__VOTRE CONSIGNE__.
Dans l'extrait sur le financement de l'apprentissage, à quels fonds le produit de la contribution au développement de l'apprentissage est-il reversé, s'il vous plaît ?

I. LE DROIT EXISTANT
Afin, notamment, de renforcer l'autonomie financière des régions, qui assurent, depuis les lois de décentralisation de 1982 et 1983, la mise en oeuvre des actions d'apprentissage et de formation professionnelle continue, l'article 37 de la loi de finances pour 2005 a modifié profondément le financement de l'apprentissage. Elle a, en particulier, créé au profit des régions une contribution au développement de l'apprentissage sous la forme d'une taxe additionnelle à la taxe d'apprentissage.
Les règles relatives à cette contribution sont fixées par l'article 1599 quinquies A du code général des impôts qui précise que :
- le produit de la contribution est reversé aux fonds régionaux de l'apprentissage et de la formation professionnelle continue 122 ( * ) ;
- sont redevables de la contribution les personnes ou entreprises soumises à la taxe d'apprentissage en application de l'article 224 du code général des impôts ;
- la contribution est assise sur les rémunérations retenues pour l'assiette de la taxe d'apprentissage.

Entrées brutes
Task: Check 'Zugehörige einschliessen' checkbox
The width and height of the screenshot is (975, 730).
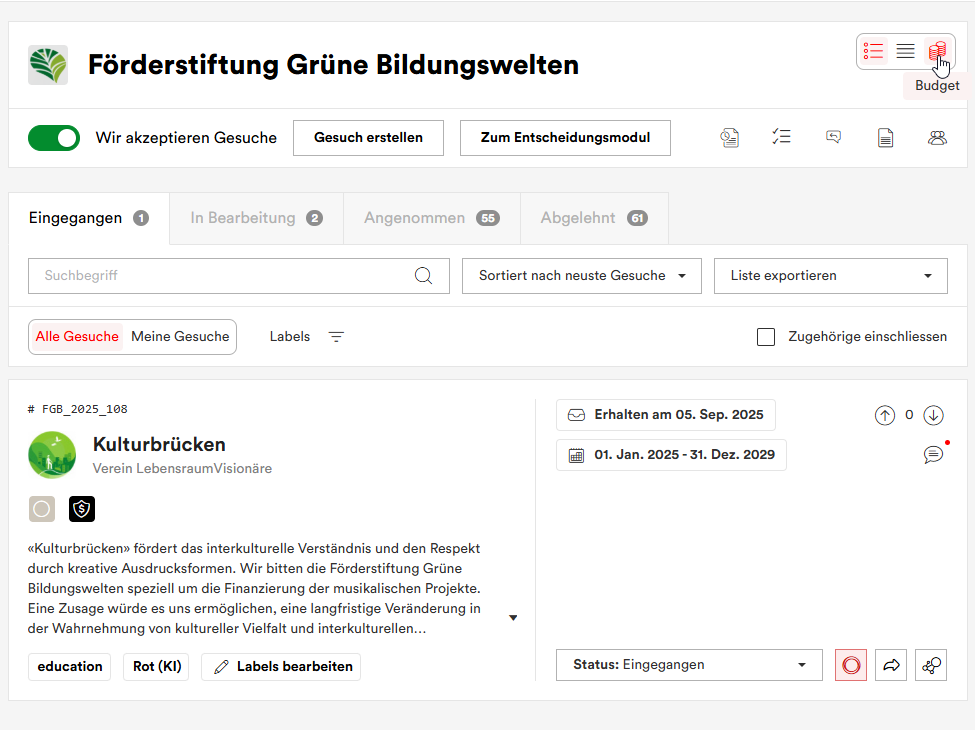Action: pos(766,337)
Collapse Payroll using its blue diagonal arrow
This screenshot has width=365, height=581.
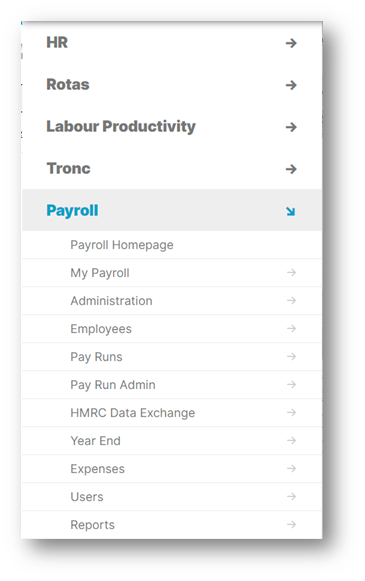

__CORRIGÉ__.
Aux fonds régionaux de l'apprentissage et de la formation professionnelle continue.